When you retype the data, keep every line exactly as it appears.

Data START

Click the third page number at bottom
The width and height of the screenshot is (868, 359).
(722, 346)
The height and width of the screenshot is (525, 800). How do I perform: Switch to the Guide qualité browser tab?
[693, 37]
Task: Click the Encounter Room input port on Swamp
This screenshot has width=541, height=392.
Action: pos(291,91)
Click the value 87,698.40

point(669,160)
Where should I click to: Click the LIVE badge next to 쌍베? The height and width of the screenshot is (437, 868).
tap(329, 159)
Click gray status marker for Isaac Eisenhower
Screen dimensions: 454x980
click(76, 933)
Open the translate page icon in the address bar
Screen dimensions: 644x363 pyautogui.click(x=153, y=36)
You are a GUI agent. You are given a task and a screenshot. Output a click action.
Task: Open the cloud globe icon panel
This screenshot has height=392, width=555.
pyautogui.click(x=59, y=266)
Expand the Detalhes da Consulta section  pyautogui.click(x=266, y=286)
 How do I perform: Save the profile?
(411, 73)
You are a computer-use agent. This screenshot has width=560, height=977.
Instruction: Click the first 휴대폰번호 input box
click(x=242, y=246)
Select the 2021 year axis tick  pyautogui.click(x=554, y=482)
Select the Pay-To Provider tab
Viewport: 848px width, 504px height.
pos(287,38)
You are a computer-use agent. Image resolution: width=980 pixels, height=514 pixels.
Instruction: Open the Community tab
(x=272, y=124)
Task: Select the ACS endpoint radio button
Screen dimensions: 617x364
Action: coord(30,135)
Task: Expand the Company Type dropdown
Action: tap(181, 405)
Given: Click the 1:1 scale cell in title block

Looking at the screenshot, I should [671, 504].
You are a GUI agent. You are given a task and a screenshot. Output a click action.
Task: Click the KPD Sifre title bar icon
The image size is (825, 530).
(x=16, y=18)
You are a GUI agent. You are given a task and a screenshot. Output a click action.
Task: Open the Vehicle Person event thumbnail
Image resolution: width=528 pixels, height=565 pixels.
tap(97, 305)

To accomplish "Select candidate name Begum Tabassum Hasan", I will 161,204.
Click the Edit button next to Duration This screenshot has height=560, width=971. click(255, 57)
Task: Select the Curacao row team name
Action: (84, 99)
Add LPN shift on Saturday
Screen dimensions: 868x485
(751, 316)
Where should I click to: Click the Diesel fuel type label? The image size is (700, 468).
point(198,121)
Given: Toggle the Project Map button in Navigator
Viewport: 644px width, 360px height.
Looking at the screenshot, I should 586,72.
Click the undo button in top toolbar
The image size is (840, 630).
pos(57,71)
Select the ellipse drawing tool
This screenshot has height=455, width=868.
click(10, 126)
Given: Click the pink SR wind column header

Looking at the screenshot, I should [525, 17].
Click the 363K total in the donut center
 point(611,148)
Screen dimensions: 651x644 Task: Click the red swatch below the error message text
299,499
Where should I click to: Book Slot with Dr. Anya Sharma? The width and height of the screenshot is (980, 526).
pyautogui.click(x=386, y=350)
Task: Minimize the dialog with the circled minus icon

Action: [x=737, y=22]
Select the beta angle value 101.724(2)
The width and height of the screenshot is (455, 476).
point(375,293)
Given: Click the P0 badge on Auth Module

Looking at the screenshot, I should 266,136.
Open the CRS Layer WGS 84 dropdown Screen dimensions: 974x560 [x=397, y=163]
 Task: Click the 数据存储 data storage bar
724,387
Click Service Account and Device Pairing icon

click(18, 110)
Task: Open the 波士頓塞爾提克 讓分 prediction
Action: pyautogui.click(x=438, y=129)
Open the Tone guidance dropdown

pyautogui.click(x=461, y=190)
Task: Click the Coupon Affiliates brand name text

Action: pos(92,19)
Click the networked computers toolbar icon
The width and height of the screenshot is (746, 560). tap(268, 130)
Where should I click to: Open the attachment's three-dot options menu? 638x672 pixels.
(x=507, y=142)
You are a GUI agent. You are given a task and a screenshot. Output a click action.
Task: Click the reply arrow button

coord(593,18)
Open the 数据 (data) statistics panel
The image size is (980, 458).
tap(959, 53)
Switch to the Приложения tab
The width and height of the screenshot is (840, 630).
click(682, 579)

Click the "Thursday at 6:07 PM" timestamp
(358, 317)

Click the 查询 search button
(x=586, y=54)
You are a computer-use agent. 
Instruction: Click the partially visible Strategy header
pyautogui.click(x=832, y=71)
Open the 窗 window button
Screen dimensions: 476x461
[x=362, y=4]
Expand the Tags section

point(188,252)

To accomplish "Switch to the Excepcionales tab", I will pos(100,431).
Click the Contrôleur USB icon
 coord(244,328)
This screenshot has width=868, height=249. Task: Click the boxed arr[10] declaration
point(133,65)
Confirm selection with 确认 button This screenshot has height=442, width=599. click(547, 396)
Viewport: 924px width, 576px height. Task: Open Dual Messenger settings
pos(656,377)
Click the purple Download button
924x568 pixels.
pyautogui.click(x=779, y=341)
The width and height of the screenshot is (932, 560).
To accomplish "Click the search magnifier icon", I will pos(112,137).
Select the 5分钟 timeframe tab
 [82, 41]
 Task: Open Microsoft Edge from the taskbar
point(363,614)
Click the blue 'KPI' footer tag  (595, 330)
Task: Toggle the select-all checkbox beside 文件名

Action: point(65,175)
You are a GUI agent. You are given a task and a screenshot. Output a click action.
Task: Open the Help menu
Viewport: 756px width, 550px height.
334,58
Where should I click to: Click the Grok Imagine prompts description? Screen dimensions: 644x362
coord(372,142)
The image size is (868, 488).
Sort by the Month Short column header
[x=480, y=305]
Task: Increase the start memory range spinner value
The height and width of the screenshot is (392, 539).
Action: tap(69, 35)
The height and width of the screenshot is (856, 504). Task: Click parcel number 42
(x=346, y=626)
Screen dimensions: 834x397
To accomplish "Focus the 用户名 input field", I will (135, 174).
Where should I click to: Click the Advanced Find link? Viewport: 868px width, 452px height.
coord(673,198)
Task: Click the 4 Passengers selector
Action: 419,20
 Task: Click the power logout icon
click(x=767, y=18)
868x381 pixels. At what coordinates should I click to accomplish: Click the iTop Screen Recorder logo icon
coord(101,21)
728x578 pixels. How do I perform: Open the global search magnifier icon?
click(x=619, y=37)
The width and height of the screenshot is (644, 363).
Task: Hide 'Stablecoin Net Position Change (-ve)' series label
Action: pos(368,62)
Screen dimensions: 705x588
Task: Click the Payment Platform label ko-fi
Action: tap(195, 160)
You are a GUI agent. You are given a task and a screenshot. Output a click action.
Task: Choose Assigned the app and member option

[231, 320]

Data END

Result for this task:
Click the third page number at bottom
The width and height of the screenshot is (868, 359).
(722, 346)
The height and width of the screenshot is (525, 800). How do I perform: Switch to the Guide qualité browser tab?
[693, 37]
Task: Click the Encounter Room input port on Swamp
This screenshot has width=541, height=392.
Action: pos(291,91)
Click the value 87,698.40

point(669,160)
Where should I click to: Click the LIVE badge next to 쌍베? The height and width of the screenshot is (437, 868).
tap(329, 159)
Click gray status marker for Isaac Eisenhower
Screen dimensions: 454x980
click(76, 933)
Open the translate page icon in the address bar
Screen dimensions: 644x363 pyautogui.click(x=153, y=36)
You are a GUI agent. You are given a task and a screenshot. Output a click action.
Task: Open the cloud globe icon panel
This screenshot has height=392, width=555.
pyautogui.click(x=59, y=266)
Expand the Detalhes da Consulta section  pyautogui.click(x=266, y=286)
 How do I perform: Save the profile?
(411, 73)
You are a computer-use agent. This screenshot has width=560, height=977.
Instruction: Click the first 휴대폰번호 input box
click(x=242, y=246)
Select the 2021 year axis tick  pyautogui.click(x=554, y=482)
Select the Pay-To Provider tab
Viewport: 848px width, 504px height.
pos(287,38)
You are a computer-use agent. Image resolution: width=980 pixels, height=514 pixels.
Instruction: Open the Community tab
(x=272, y=124)
Task: Select the ACS endpoint radio button
Screen dimensions: 617x364
Action: coord(30,135)
Task: Expand the Company Type dropdown
Action: tap(181, 405)
Given: Click the 1:1 scale cell in title block

Looking at the screenshot, I should [671, 504].
You are a GUI agent. You are given a task and a screenshot. Output a click action.
Task: Click the KPD Sifre title bar icon
The image size is (825, 530).
(x=16, y=18)
You are a GUI agent. You are given a task and a screenshot. Output a click action.
Task: Open the Vehicle Person event thumbnail
Image resolution: width=528 pixels, height=565 pixels.
tap(97, 305)

To accomplish "Select candidate name Begum Tabassum Hasan", I will 161,204.
Click the Edit button next to Duration This screenshot has height=560, width=971. click(255, 57)
Task: Select the Curacao row team name
Action: (84, 99)
Add LPN shift on Saturday
Screen dimensions: 868x485
(751, 316)
Where should I click to: Click the Diesel fuel type label? The image size is (700, 468).
point(198,121)
Given: Toggle the Project Map button in Navigator
Viewport: 644px width, 360px height.
Looking at the screenshot, I should 586,72.
Click the undo button in top toolbar
The image size is (840, 630).
pos(57,71)
Select the ellipse drawing tool
This screenshot has height=455, width=868.
click(10, 126)
Given: Click the pink SR wind column header

Looking at the screenshot, I should [525, 17].
Click the 363K total in the donut center
 point(611,148)
Screen dimensions: 651x644 Task: Click the red swatch below the error message text
299,499
Where should I click to: Book Slot with Dr. Anya Sharma? The width and height of the screenshot is (980, 526).
pyautogui.click(x=386, y=350)
Task: Minimize the dialog with the circled minus icon

Action: [x=737, y=22]
Select the beta angle value 101.724(2)
The width and height of the screenshot is (455, 476).
point(375,293)
Given: Click the P0 badge on Auth Module

Looking at the screenshot, I should 266,136.
Open the CRS Layer WGS 84 dropdown Screen dimensions: 974x560 [x=397, y=163]
 Task: Click the 数据存储 data storage bar
724,387
Click Service Account and Device Pairing icon

click(18, 110)
Task: Open the 波士頓塞爾提克 讓分 prediction
Action: pyautogui.click(x=438, y=129)
Open the Tone guidance dropdown

pyautogui.click(x=461, y=190)
Task: Click the Coupon Affiliates brand name text

Action: pos(92,19)
Click the networked computers toolbar icon
The width and height of the screenshot is (746, 560). tap(268, 130)
Where should I click to: Open the attachment's three-dot options menu? 638x672 pixels.
(x=507, y=142)
You are a GUI agent. You are given a task and a screenshot. Output a click action.
Task: Click the reply arrow button

coord(593,18)
Open the 数据 (data) statistics panel
The image size is (980, 458).
tap(959, 53)
Switch to the Приложения tab
The width and height of the screenshot is (840, 630).
click(682, 579)

Click the "Thursday at 6:07 PM" timestamp
(358, 317)

Click the 查询 search button
(x=586, y=54)
You are a computer-use agent. 
Instruction: Click the partially visible Strategy header
pyautogui.click(x=832, y=71)
Open the 窗 window button
Screen dimensions: 476x461
[x=362, y=4]
Expand the Tags section

point(188,252)

To accomplish "Switch to the Excepcionales tab", I will pos(100,431).
Click the Contrôleur USB icon
 coord(244,328)
This screenshot has width=868, height=249. Task: Click the boxed arr[10] declaration
point(133,65)
Confirm selection with 确认 button This screenshot has height=442, width=599. click(547, 396)
Viewport: 924px width, 576px height. Task: Open Dual Messenger settings
pos(656,377)
Click the purple Download button
924x568 pixels.
pyautogui.click(x=779, y=341)
The width and height of the screenshot is (932, 560).
To accomplish "Click the search magnifier icon", I will pos(112,137).
Select the 5分钟 timeframe tab
 [82, 41]
 Task: Open Microsoft Edge from the taskbar
point(363,614)
Click the blue 'KPI' footer tag  (595, 330)
Task: Toggle the select-all checkbox beside 文件名

Action: point(65,175)
You are a GUI agent. You are given a task and a screenshot. Output a click action.
Task: Open the Help menu
Viewport: 756px width, 550px height.
334,58
Where should I click to: Click the Grok Imagine prompts description? Screen dimensions: 644x362
coord(372,142)
The image size is (868, 488).
Sort by the Month Short column header
[x=480, y=305]
Task: Increase the start memory range spinner value
The height and width of the screenshot is (392, 539).
Action: tap(69, 35)
The height and width of the screenshot is (856, 504). Task: Click parcel number 42
(x=346, y=626)
Screen dimensions: 834x397
To accomplish "Focus the 用户名 input field", I will (135, 174).
Where should I click to: Click the Advanced Find link? Viewport: 868px width, 452px height.
coord(673,198)
Task: Click the 4 Passengers selector
Action: 419,20
 Task: Click the power logout icon
click(x=767, y=18)
868x381 pixels. At what coordinates should I click to accomplish: Click the iTop Screen Recorder logo icon
coord(101,21)
728x578 pixels. How do I perform: Open the global search magnifier icon?
click(x=619, y=37)
The width and height of the screenshot is (644, 363).
Task: Hide 'Stablecoin Net Position Change (-ve)' series label
Action: pos(368,62)
Screen dimensions: 705x588
Task: Click the Payment Platform label ko-fi
Action: tap(195, 160)
You are a GUI agent. You are given a task and a screenshot. Output a click action.
Task: Choose Assigned the app and member option

[231, 320]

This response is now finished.